Community Coalition rally, protesting LAUSD budget priorities

With the LA Unified board meeting tomorrow, two rallies are taking place outside district headquarters that seek support for two different educational issues.

Parents, education advocates and civil rights groups, who represent Communities for Los Angeles Student Success, or CLASS, are organizing a “silent protest” on behalf of low-income students, schools and communities by placing 375 empty desks on Beaudry Avenue. The desks represent the 375 LAUSD students who drop out each week, according to organizers.

“We have a historic opportunity to do right for the highest need students 
who have not received their fair share,” Maria Brenes, executive director of Inner City Struggle, a member of CLASS, told LA School Report. “This rally is calling on LAUSD
 officials to be bold by comprehensively directing funds to the highest need
students, schools and communities.”

As LAUSD is preparing to refine its next budget, CLASS is demanding that $1 billion in extra state funding over the next seven years go to help the students it was meant to serve – low-income students, English learners and foster youth.

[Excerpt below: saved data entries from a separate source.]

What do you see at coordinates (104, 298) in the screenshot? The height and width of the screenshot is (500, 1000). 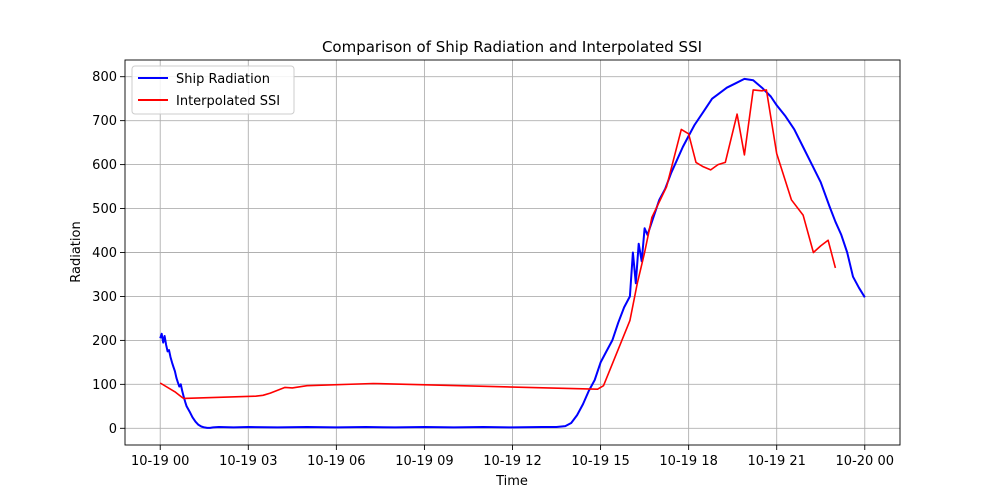 I see `y-tick-label: 300` at bounding box center [104, 298].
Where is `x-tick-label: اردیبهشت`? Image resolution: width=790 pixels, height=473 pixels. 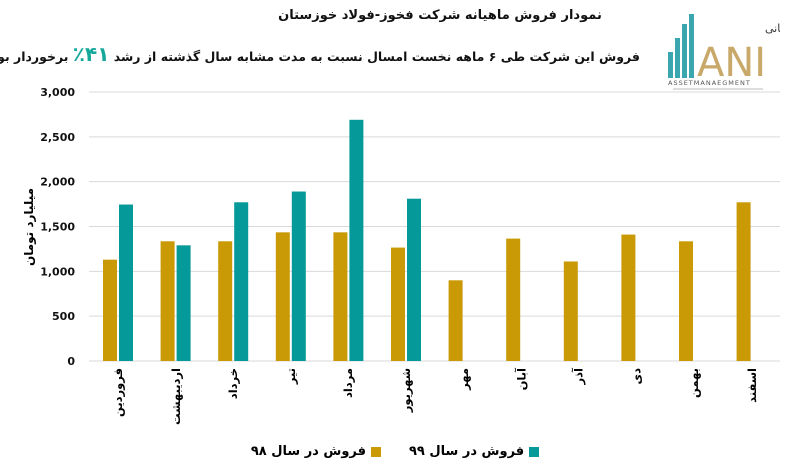 x-tick-label: اردیبهشت is located at coordinates (176, 396).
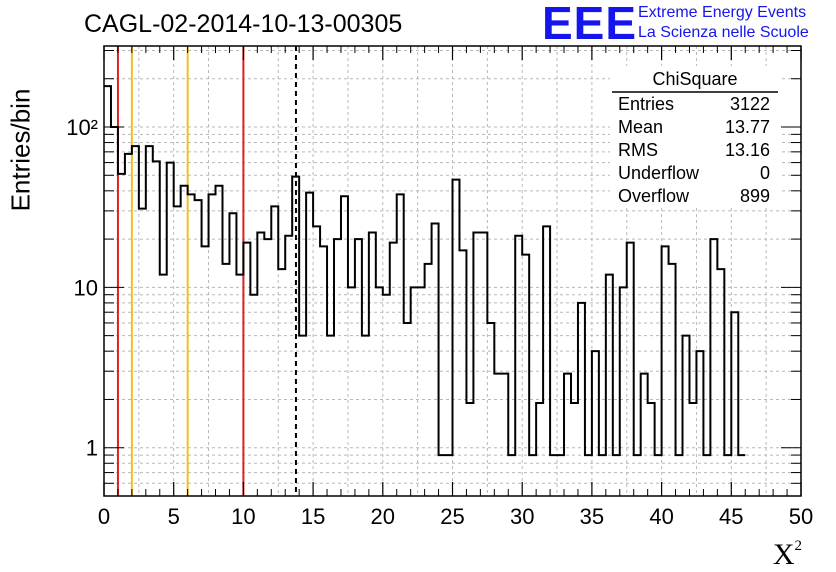 This screenshot has height=572, width=836. I want to click on stats-label-entries: Entries, so click(646, 104).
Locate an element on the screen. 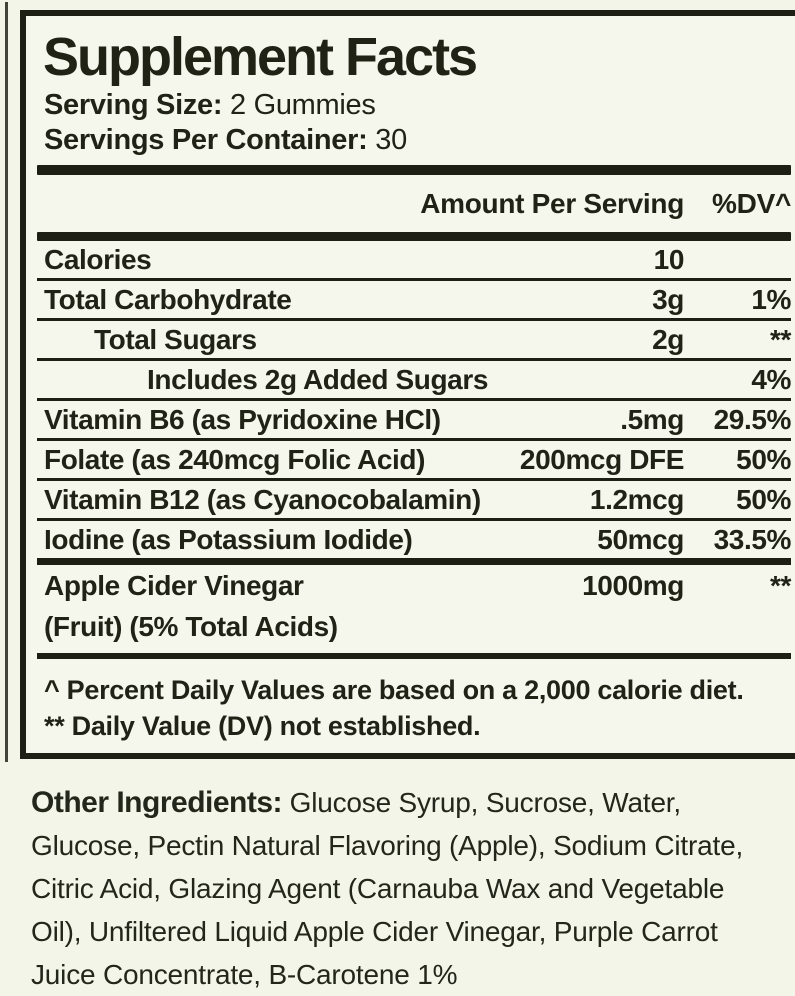  table-row: Iodine (as Potassium Iodide) 50mcg 33.5% is located at coordinates (414, 543).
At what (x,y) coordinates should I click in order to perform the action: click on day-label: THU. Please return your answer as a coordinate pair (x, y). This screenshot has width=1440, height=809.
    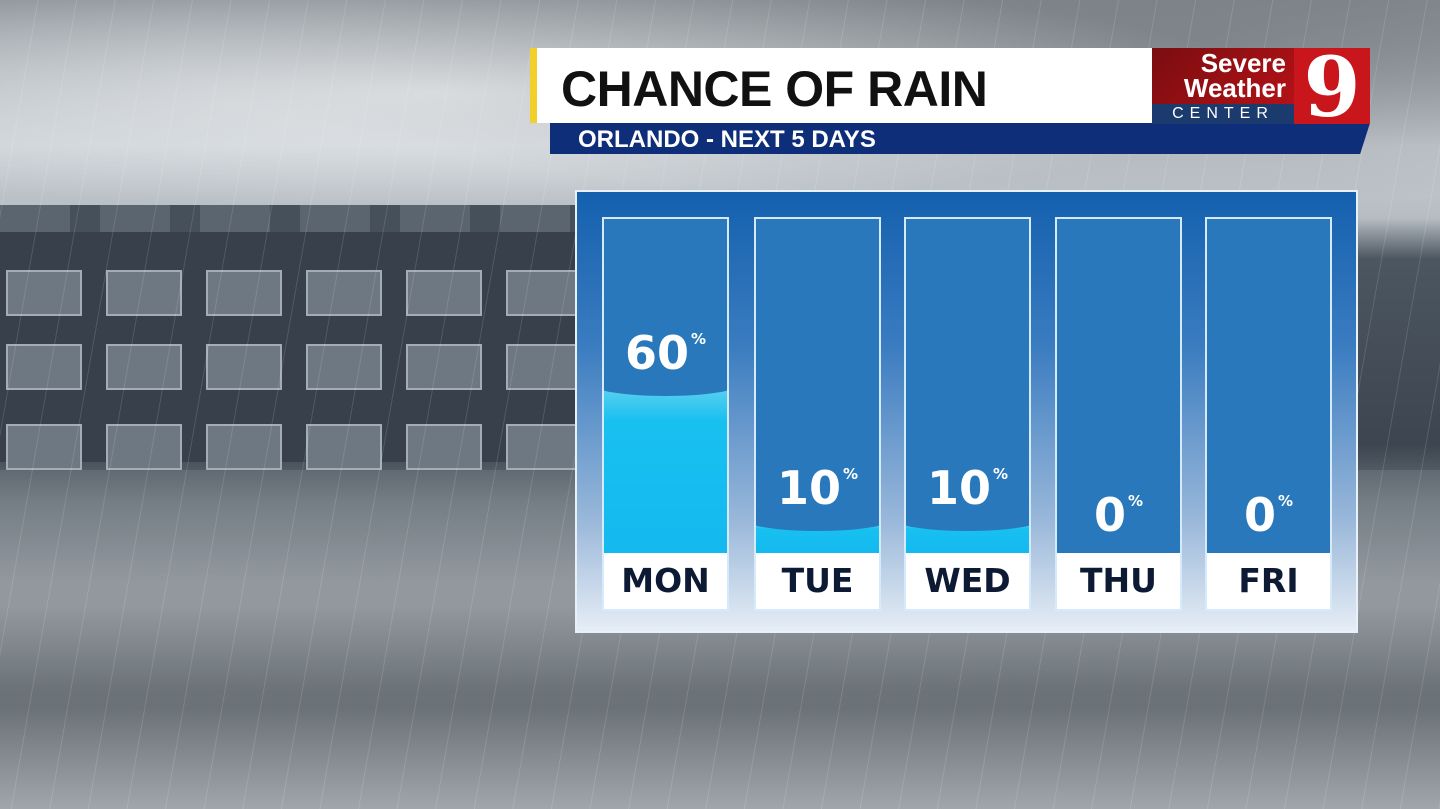
    Looking at the image, I should click on (1118, 581).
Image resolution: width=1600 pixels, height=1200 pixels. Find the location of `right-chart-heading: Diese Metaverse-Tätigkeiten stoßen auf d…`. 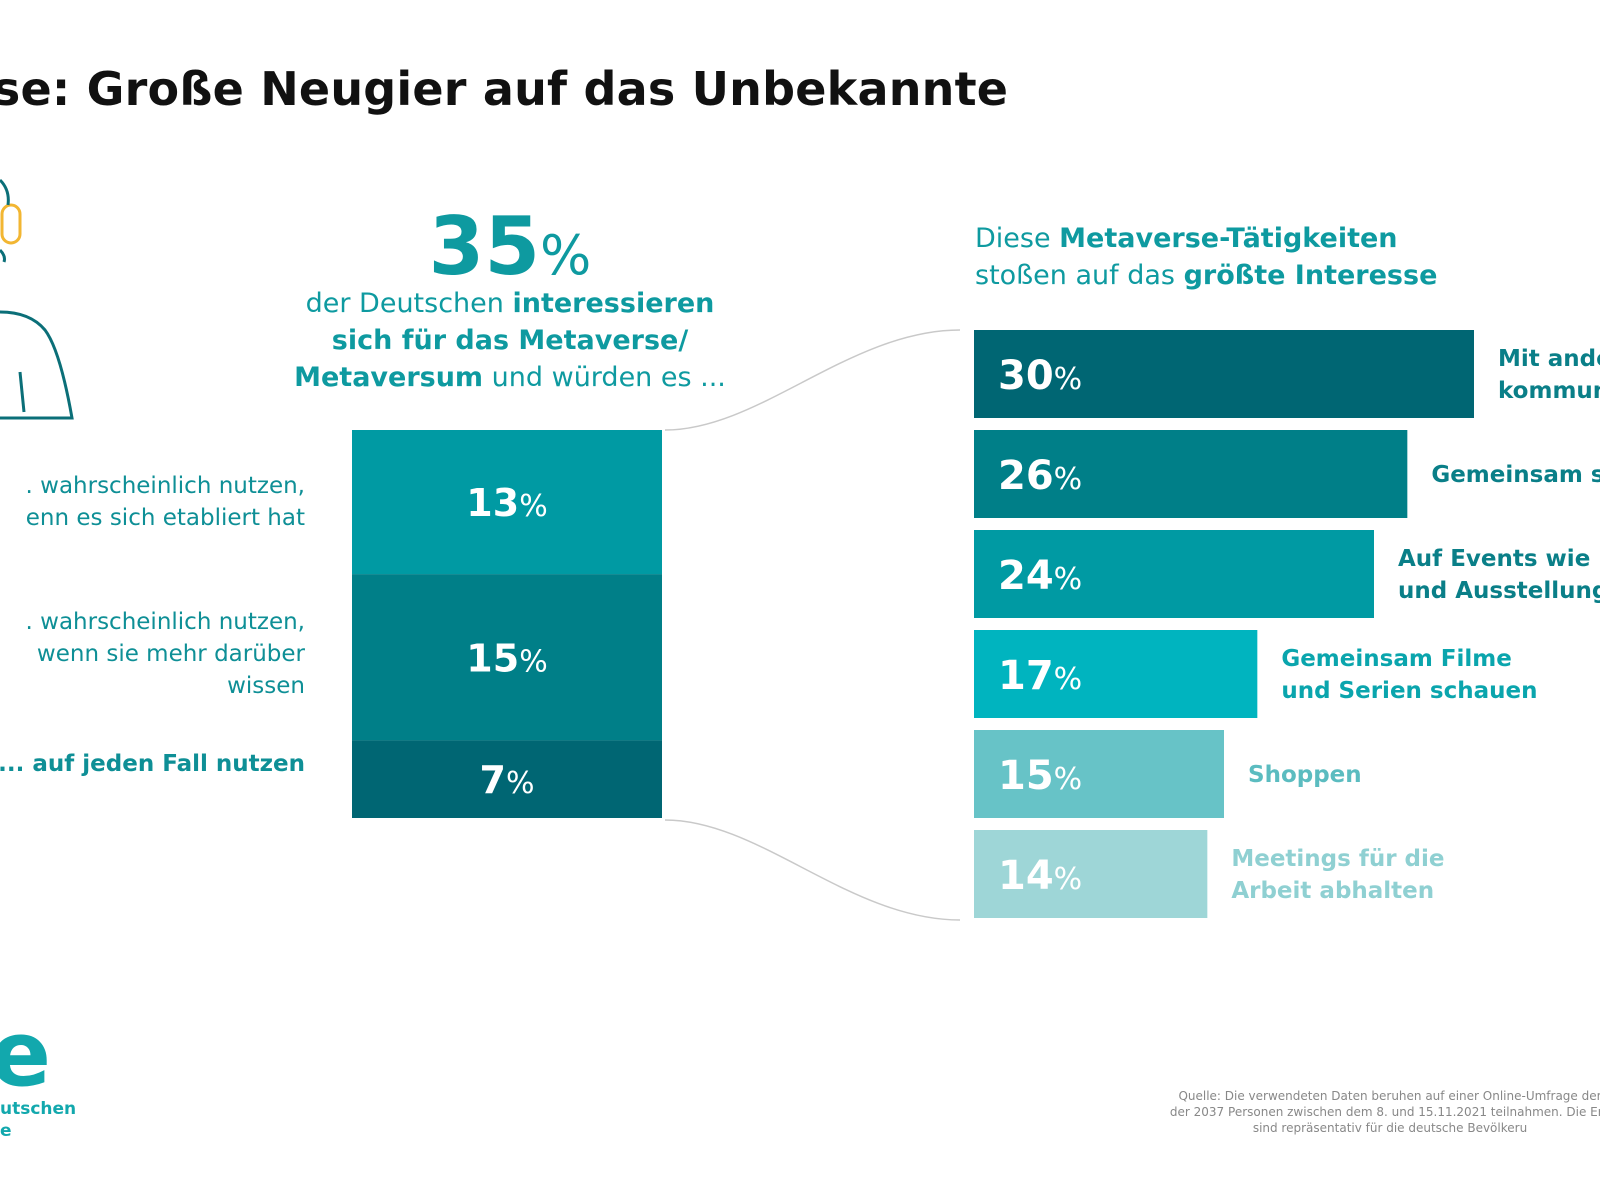

right-chart-heading: Diese Metaverse-Tätigkeiten stoßen auf d… is located at coordinates (1275, 257).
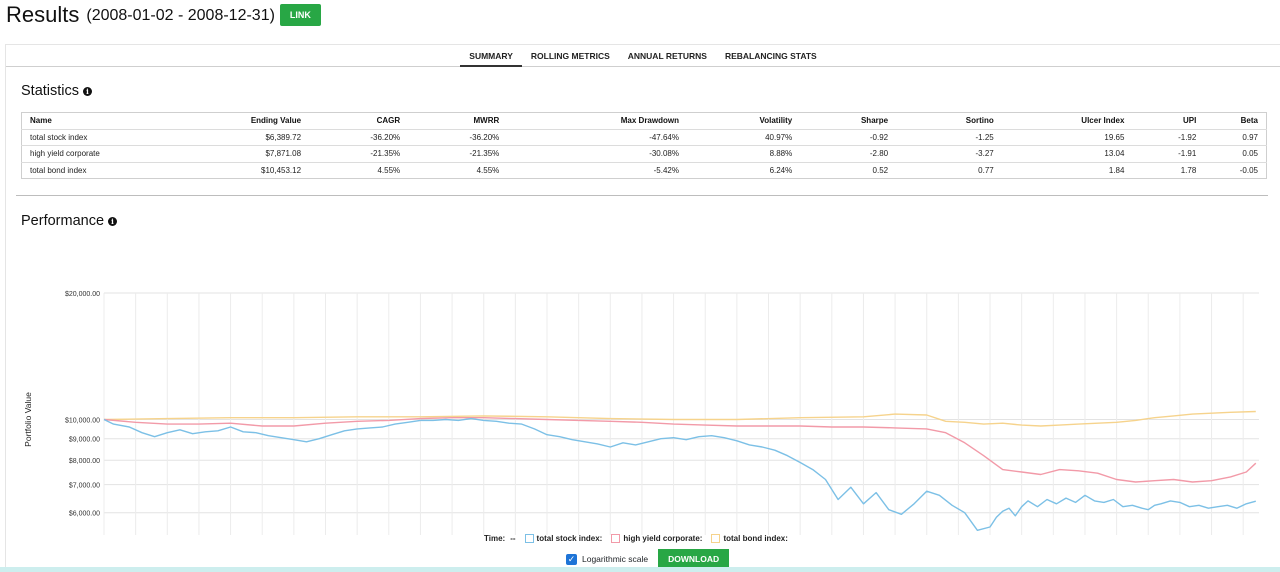  I want to click on col-ending-value: Ending Value, so click(242, 121).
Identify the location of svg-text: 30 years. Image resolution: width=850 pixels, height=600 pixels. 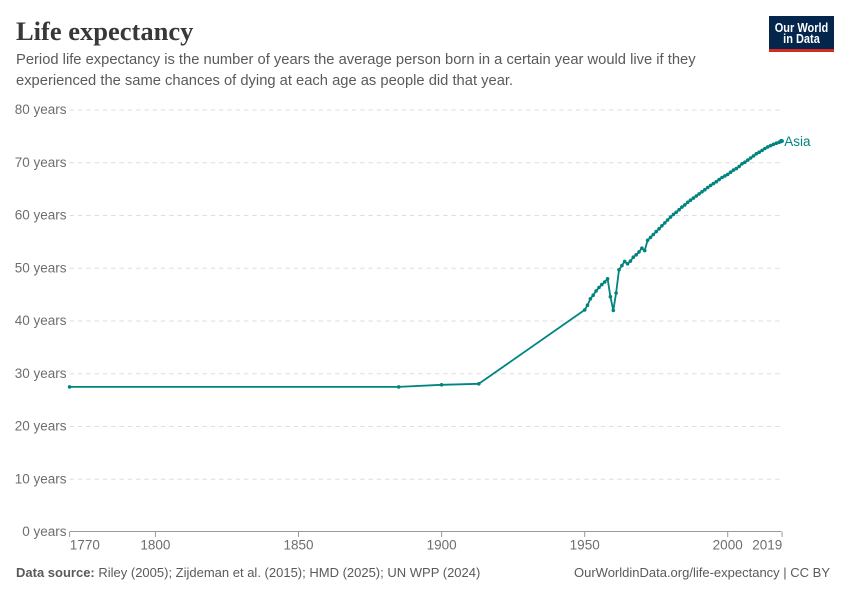
(41, 374).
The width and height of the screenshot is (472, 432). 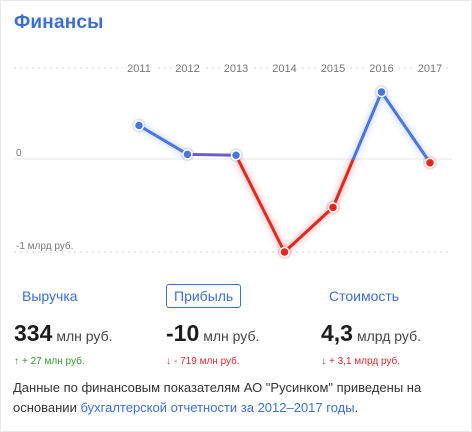 I want to click on metric-profit: Прибыль -10 млн руб. ↓ - 719 млн руб., so click(x=236, y=326).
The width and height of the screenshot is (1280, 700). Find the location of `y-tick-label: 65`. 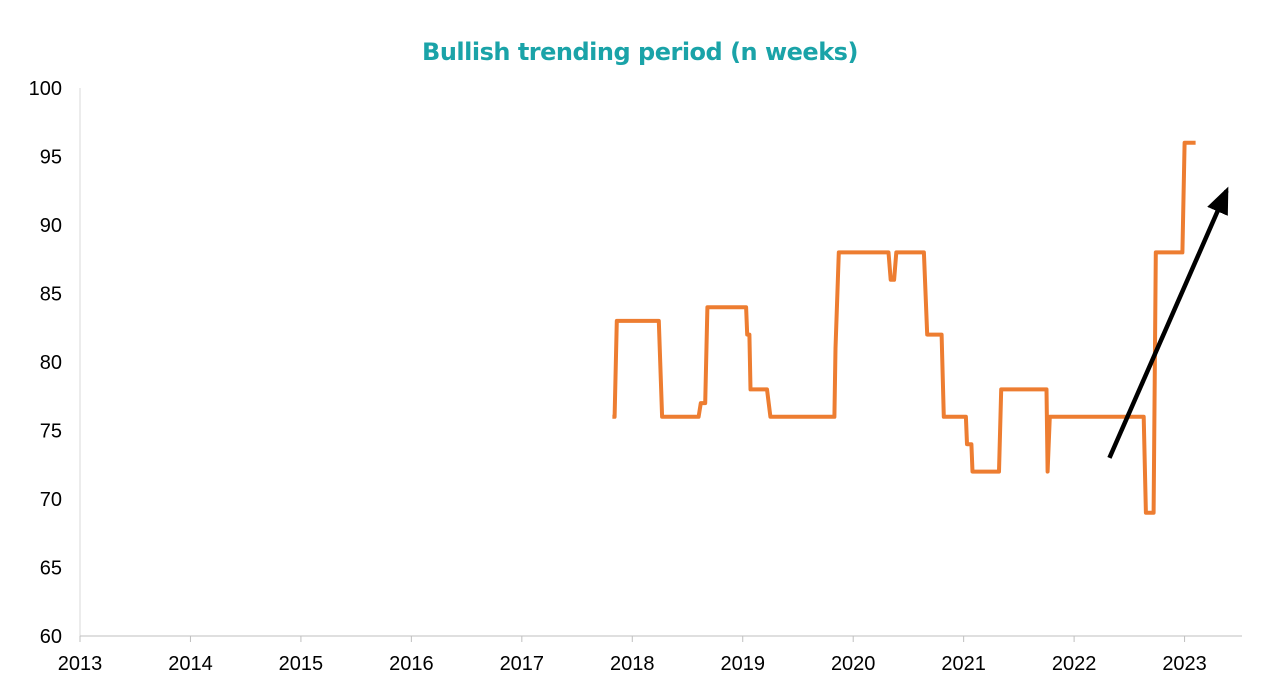

y-tick-label: 65 is located at coordinates (51, 569).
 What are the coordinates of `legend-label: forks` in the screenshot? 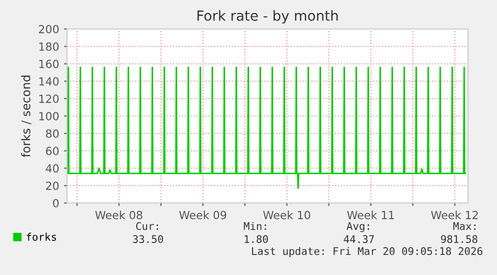 It's located at (41, 236).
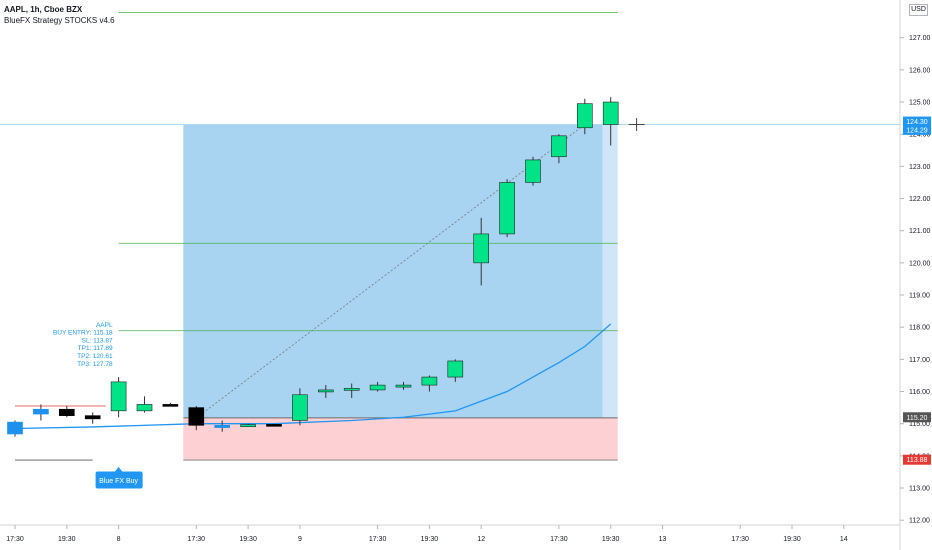  What do you see at coordinates (104, 326) in the screenshot?
I see `signal-info-line: AAPL` at bounding box center [104, 326].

CLASS is calling attention to the opportunity to provide more resources and more targeted support to the students, schools and communities that need it most. The group will continue to advocate for more resources and more targeted support for English learners, more money to go directly to school sites, and more funding for foster youth.

The rally is scheduled for 7 to 10 am.

A second rally, tomorrow afternoon, is being stage by LA Unified students who are supporting a resolution to put a student seat on the school board. Some of the students – a group of 25 United Way Student Fellows – did the research and proposed the idea to board member Steve Zimmer who agreed to author a resolution. The seat would be an advisory, non-voting seat.

The goal is to make sure students have a voice on the school board, a voice in the policy and funding decisions that profoundly affect them. Dozens of school districts throughout California already have a student advisory member on their school boards.

The students have collected close to 3,000 signatures from their peers to support the creation of a student board member with an advisory position, far exceeding the 500 signatures required.

Students hope and expect that the board will pass the resolution to make student involvement a regular and frequent activity. The board is expected to vote on the resolution during their board meeting tomorrow afternoon.

Another rally was held this afternoon at the Beaudry headquarters.

A city-wide coalition of community groups and civil rights leaders – including 300 students and parents – gathered to call for greater investment in the district’s highest need schools.

Organized by the Community Coalition, the groups presented a comprehensive, data-driven “Student Need Index” that uses environmental, social and academic factors known to impact student achievement – such as poverty and violence – to produce a district-wide ranking of schools based on need.